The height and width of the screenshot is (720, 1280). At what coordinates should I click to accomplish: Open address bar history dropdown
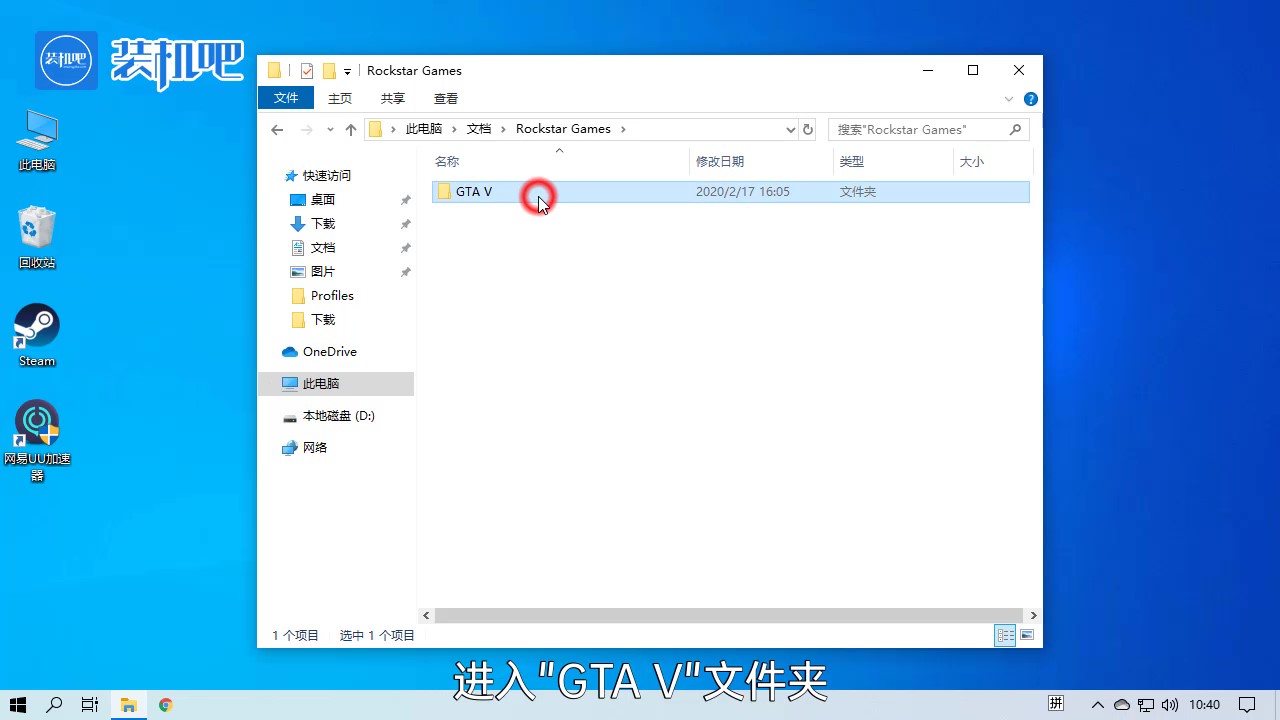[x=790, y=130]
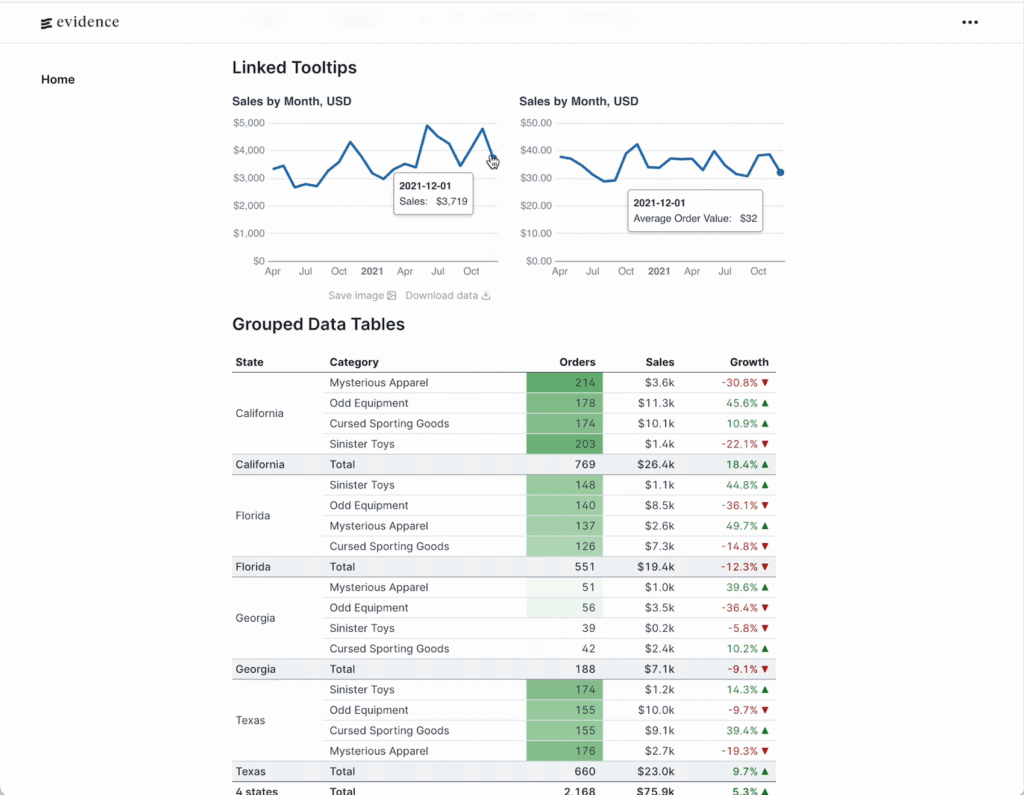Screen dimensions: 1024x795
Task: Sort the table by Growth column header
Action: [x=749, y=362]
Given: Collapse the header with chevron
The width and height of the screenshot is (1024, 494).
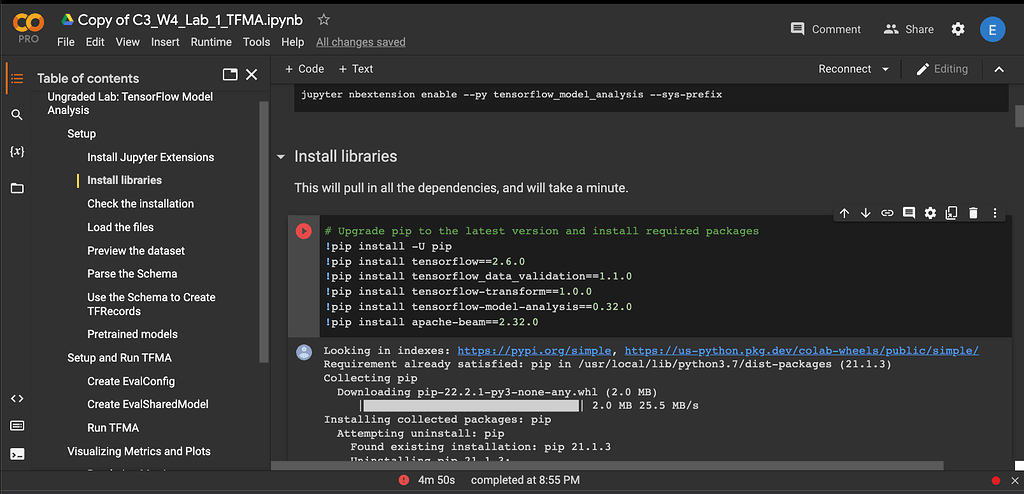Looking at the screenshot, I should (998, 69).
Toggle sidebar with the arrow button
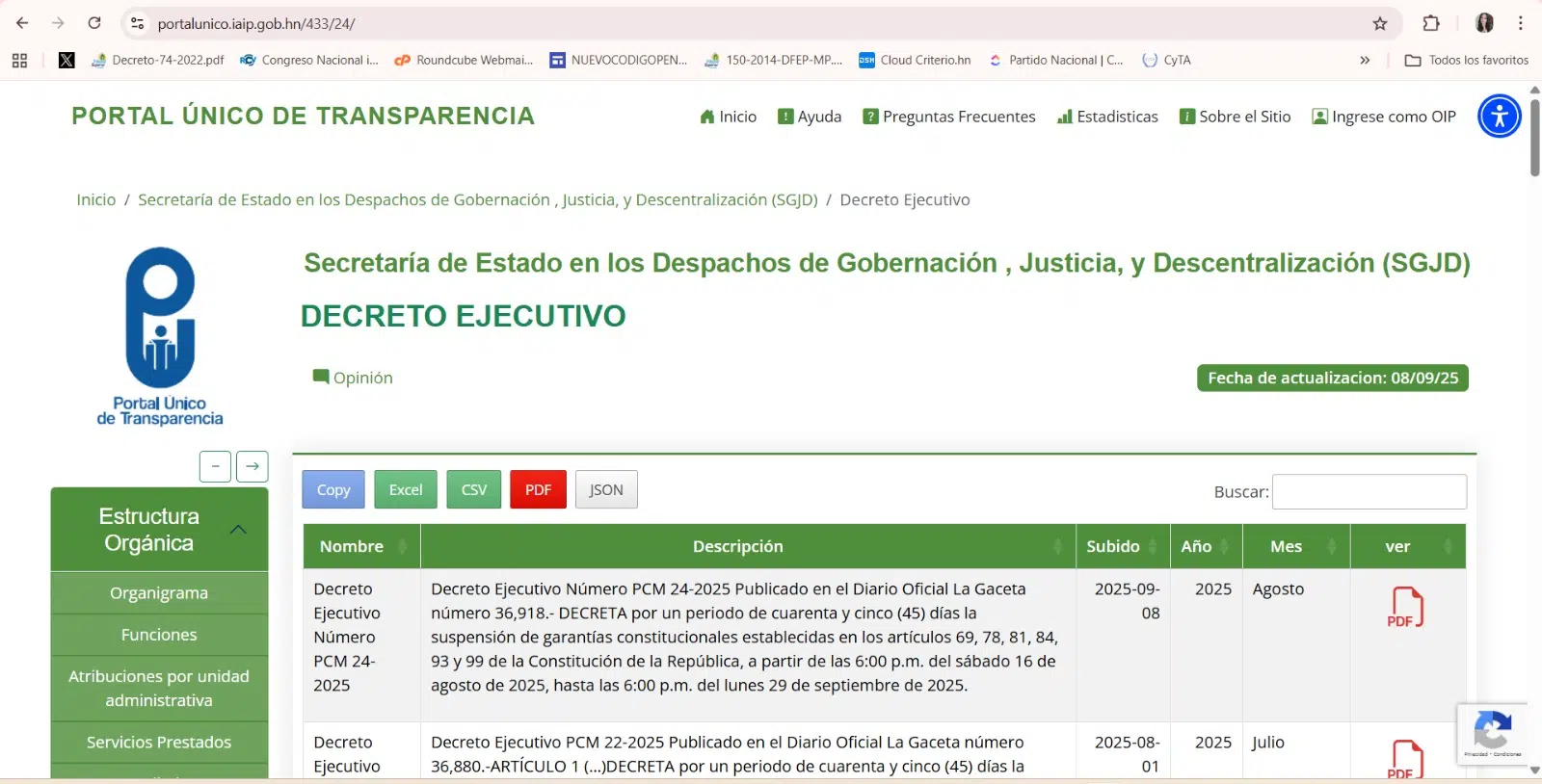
──────────────────────────────
All of the entries above should be duplicated exactly, except for the pictures.

**The answer**
The height and width of the screenshot is (720, 1280). At what coordinates should I click to accomplish: Open address bar history dropdown
[x=790, y=130]
Screen dimensions: 1024x795
Task: Sort the table by Growth column header
Action: [x=749, y=362]
Given: Collapse the header with chevron
The width and height of the screenshot is (1024, 494).
Looking at the screenshot, I should (998, 69).
Toggle sidebar with the arrow button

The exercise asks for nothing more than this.